[Start of section]

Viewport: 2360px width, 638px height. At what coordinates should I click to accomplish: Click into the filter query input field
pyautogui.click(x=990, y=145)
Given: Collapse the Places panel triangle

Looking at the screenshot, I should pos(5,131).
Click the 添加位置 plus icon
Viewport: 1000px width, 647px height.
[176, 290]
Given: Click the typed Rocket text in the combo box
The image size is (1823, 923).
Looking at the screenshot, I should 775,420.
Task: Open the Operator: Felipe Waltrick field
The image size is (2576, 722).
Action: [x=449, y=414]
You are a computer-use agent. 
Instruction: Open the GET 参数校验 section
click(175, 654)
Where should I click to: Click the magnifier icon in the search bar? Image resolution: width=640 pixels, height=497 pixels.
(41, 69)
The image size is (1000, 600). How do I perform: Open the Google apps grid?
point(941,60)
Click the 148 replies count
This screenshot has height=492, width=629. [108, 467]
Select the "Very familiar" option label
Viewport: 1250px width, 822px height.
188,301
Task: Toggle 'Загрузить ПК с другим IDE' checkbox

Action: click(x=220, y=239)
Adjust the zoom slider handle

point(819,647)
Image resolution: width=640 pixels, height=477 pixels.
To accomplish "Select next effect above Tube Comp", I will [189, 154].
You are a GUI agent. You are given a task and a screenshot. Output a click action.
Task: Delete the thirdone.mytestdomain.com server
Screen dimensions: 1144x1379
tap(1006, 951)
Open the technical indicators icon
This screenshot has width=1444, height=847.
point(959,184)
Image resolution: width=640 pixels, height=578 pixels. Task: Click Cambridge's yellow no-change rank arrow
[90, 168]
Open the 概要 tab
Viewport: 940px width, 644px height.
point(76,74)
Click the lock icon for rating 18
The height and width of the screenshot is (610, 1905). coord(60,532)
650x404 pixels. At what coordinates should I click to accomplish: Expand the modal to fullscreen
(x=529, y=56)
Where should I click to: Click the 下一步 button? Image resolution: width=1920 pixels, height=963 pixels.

[End of section]

▶ **TASK ITEM**
Your job is to reproduce the data in full, with every line intact.

▶ **ANSWER TO THE EXERCISE**
Viewport: 2360px width, 638px height. At what coordinates should I click to accomplish: Click into the filter query input field
pyautogui.click(x=990, y=145)
Given: Collapse the Places panel triangle

Looking at the screenshot, I should pos(5,131).
Click the 添加位置 plus icon
Viewport: 1000px width, 647px height.
[176, 290]
Given: Click the typed Rocket text in the combo box
The image size is (1823, 923).
Looking at the screenshot, I should 775,420.
Task: Open the Operator: Felipe Waltrick field
The image size is (2576, 722).
Action: [x=449, y=414]
You are a computer-use agent. 
Instruction: Open the GET 参数校验 section
click(175, 654)
Where should I click to: Click the magnifier icon in the search bar? Image resolution: width=640 pixels, height=497 pixels.
(41, 69)
The image size is (1000, 600). How do I perform: Open the Google apps grid?
point(941,60)
Click the 148 replies count
This screenshot has height=492, width=629. [108, 467]
Select the "Very familiar" option label
Viewport: 1250px width, 822px height.
188,301
Task: Toggle 'Загрузить ПК с другим IDE' checkbox

Action: click(x=220, y=239)
Adjust the zoom slider handle

point(819,647)
Image resolution: width=640 pixels, height=477 pixels.
To accomplish "Select next effect above Tube Comp", I will [189, 154].
You are a GUI agent. You are given a task and a screenshot. Output a click action.
Task: Delete the thirdone.mytestdomain.com server
Screen dimensions: 1144x1379
tap(1006, 951)
Open the technical indicators icon
This screenshot has width=1444, height=847.
point(959,184)
Image resolution: width=640 pixels, height=578 pixels. Task: Click Cambridge's yellow no-change rank arrow
[90, 168]
Open the 概要 tab
Viewport: 940px width, 644px height.
point(76,74)
Click the lock icon for rating 18
The height and width of the screenshot is (610, 1905). coord(60,532)
650x404 pixels. At what coordinates should I click to accomplish: Expand the modal to fullscreen
(x=529, y=56)
Where should I click to: Click the 下一步 button? Image resolution: width=1920 pixels, height=963 pixels.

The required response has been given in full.